CS 211 — Homework Ten

Building a Simple Database

Due: 06 May 2013, 11:59p

Worth: 70 points

Introduction

For this assignment we are going to implement one more iteration of the Map interface, this time as a hash map. You are then going to use the hash map to create a fast lookup into a simple database that we will build.

Part one: Building the HashMap

This step is relatively straightforward. I would like you to write a new class called HashMap that implements the Map interface. To keep things easy on you, you can implement this using external chaining. So your actual internal data storage will be an array of some kind of Node objects, which will be capable of storing a key and value and a next pointer. The size of this array should be determined by a capacity argument to the constructor.

Unfortunately, Java will not let us make an array of Node objects if they contain generic fields. We can't even get away with the casting trick we used for ArrayLists So, you will have to create your array as an array of Objects and cast the objects as you refer to them. Sad, but that is just one of those Java things.

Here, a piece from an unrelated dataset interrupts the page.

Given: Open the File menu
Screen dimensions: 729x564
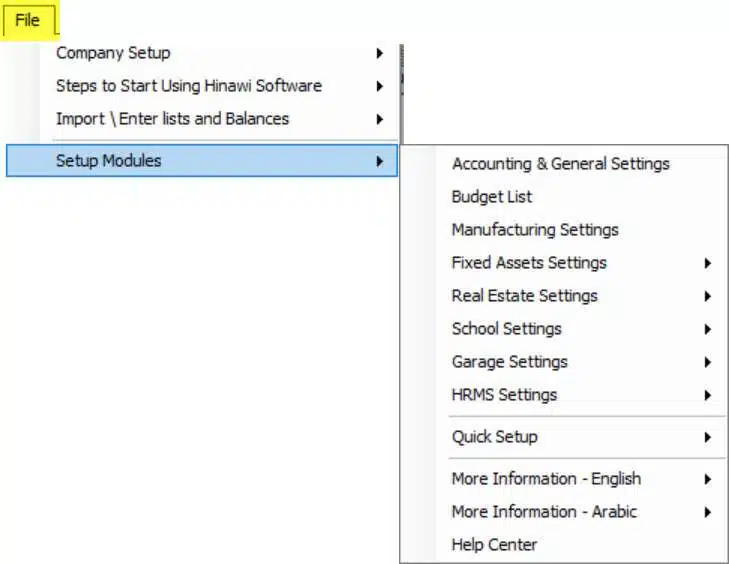Looking at the screenshot, I should click(27, 20).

On the flip side, Java makes the actual hashing really easy. To get the hash code for a particular key, you can just call the hashCode() method on it. There is a caveat, however. The hash code will be a 32-bit integer. Hopefully you will have figured out that half of those numbers will be negative. Another decision made in Java was that the modulo operator can return negative numbers. This is unfortunate for us since we can't have negative indicies into our array. "Ah hah!", you say, "we can just use abs()...". This is almost correct except for one single value. In two's compliment (the way integers are represented in Java), the most negative number does not have a positive counterpart (just as zero doesn't have a counterpart). So the cool kid way to handle the hash codes is to mask out the highest bit to force the number to be positive (note that this does not make -1 now be 1... but we don't care either). So, given a table with M entries, the index we are interested in would be key.hashCode() & 0x7fffffff % M.

Other than that, everything should be very straightforward. The only thing to remember is that since we are implementing a Map you need to check for previous entries for the same key so you can change the value (so you will walk the entire linked list if the value isn't there).

I will add one additional requirement however. For the BSTMap, most of you maintained a Set object to keep track of the keys at all times. This time I would like you to build the set from scratch each time the keySet() method is called. You will create a new Set object and walk the table finding all of the keys and putting them in the Set. You are welcome to use a TreeSet again, or a HashSet if you want to continue the theme.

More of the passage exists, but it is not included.